__Texto para leitura__
A cidade de Manaus possui uma população de 2.130.264 habitantes (IBGE 2017), mas, segundo os dados do Sistema Nacional de Informação sobre o Saneamento (SNIS 2017), apenas 12,25% desta população são atendidos pelo serviço de esgotamento sanitário (261.062 habitantes). Estas informações nos permitem afirmar que 1.869.202 habitantes vivem sem coleta e tratamento de esgoto na capital amazonense. Trata-se do lamentável resultado da negociação, que transferiu para a iniciativa privada a gestão deste setor na cidade de Manaus.
Com estes dados é possível afirmar que os serviços de esgotamento sanitário em Manaus têm sido sistematicamente ignorados ao longo do período da concessão privada, iniciado em julho do ano 2000. A irresponsabilidade das empresas que se sucederam durante todo este tempo (Lyonnaise des Eaux, Solvi, Águas do Brasil e Aegea Saneamento) tem sido evidenciada em inúmeras ocasiões, deixando claro que esta omissão constitui uma opção política e social apoiada pelos sucessivos governos que ocuparam o poder municipal. Decidiu-se formal e deliberadamente fechar os olhos e ouvidos aos apelos e denúncias populares, relevando este serviço essencial para o segundo plano ou mantendo-o fora dos planos.
Considerado o principal motivo para a realização da privatização da estatal Manaus Saneamento, os serviços de esgotamento sanitário em Manaus nunca foram assumidos como prioritários pelas concessionárias dos serviços de água e esgoto que se sucederam durante as duas últimas décadas na cidade. Circunscrito ao centro histórico e às áreas nobres, o esgotamento sanitário atendia, na época da privatização, apenas 3% dos domicílios da cidade, constituindo fonte de preocupação em relação à saúde pública e no que se refere à gestão ambiental. A reduzida ampliação da rede de esgotamento sanitário para 12% da cidade indica a ausência de interesse das concessionárias pelo bem-estar da população, mas também a indiferença pelas questões ambientais, que tanto impactam a qualidade de vida na cidade e inspiram o cuidado pelos rios e pela natureza em geral.
Esta situação tem gerado o questionamento sobre o pagamento da taxa de esgoto, cuja cobrança é baseada numa proporção de 100% em relação ao valor da água consumida. Trata-se de perceber que não somente se trata de um percentual arbitrário, mas também refere-se a uma cobrança que é feita, muitas vezes, em localidades onde o serviço não é realizado ou é precariamente implantado. De fato, os órgãos de defesa de consumidor têm registrado, a partir da privatização, uma significativa elevação do número de reclamações por cobranças indevidas, tanto no serviço de abastecimento de água como no esgotamento sanitário. Estamos diante de uma estratégia de exploração colocada em curso pelas empresas, que visam ampliar indefinidamente os seus lucros. Muitos moradores simplesmente pagam estas taxas injustamente cobradas sem reclamar. É uma estratégia que rende milhões aos cofres da concessionária, elevando significativamente o lucro anual do empreendimento.

__Dados fornecidos__
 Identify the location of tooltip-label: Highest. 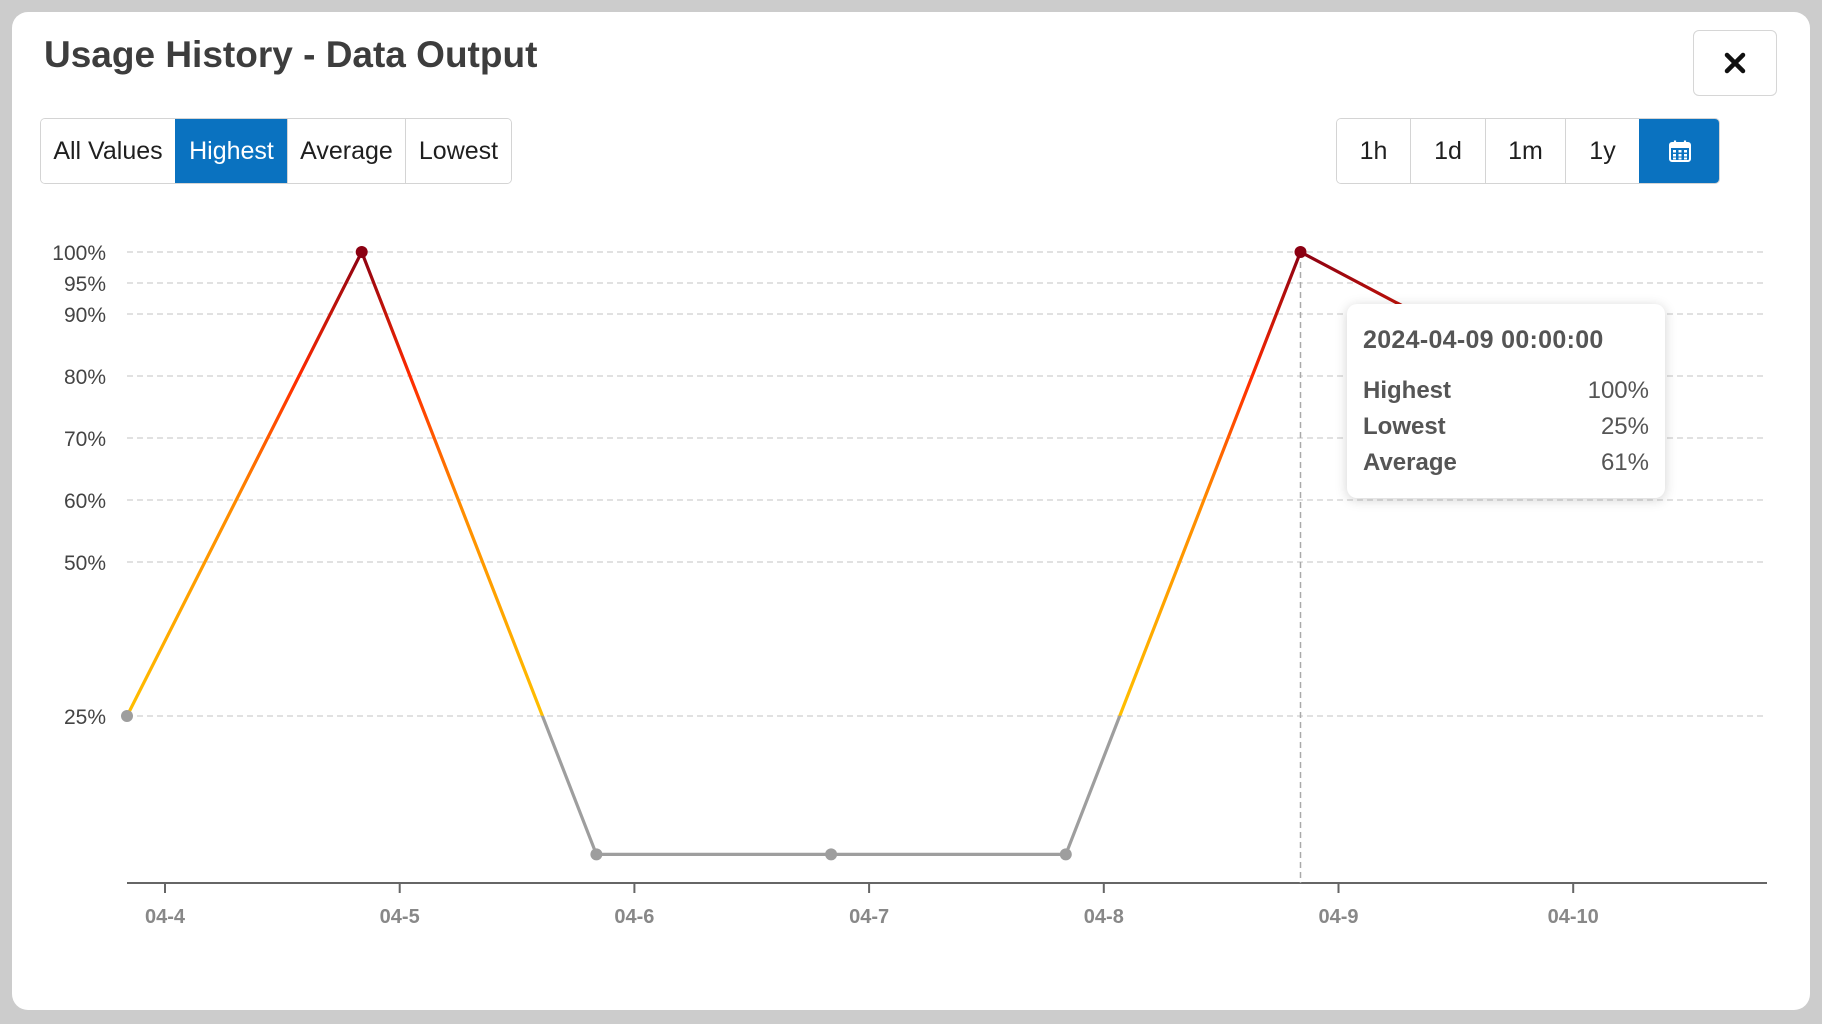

__Ações necessárias__
(1) De acordo com o texto sobre o esgoto em Manaus, em que mês e ano começou a concessão privada?
(2) Reproduza o trecho do texto sobre o esgoto em Manaus que começa em "A cidade de Manaus possui" e termina em "cidade de Manaus.".

__Lista de respostas__
(1) Em julho de 2000.

(2)
A cidade de Manaus possui uma população de 2.130.264 habitantes (IBGE 2017), mas, segundo os dados do Sistema Nacional de Informação sobre o Saneamento (SNIS 2017), apenas 12,25% desta população são atendidos pelo serviço de esgotamento sanitário (261.062 habitantes). Estas informações nos permitem afirmar que 1.869.202 habitantes vivem sem coleta e tratamento de esgoto na capital amazonense. Trata-se do lamentável resultado da negociação, que transferiu para a iniciativa privada a gestão deste setor na cidade de Manaus.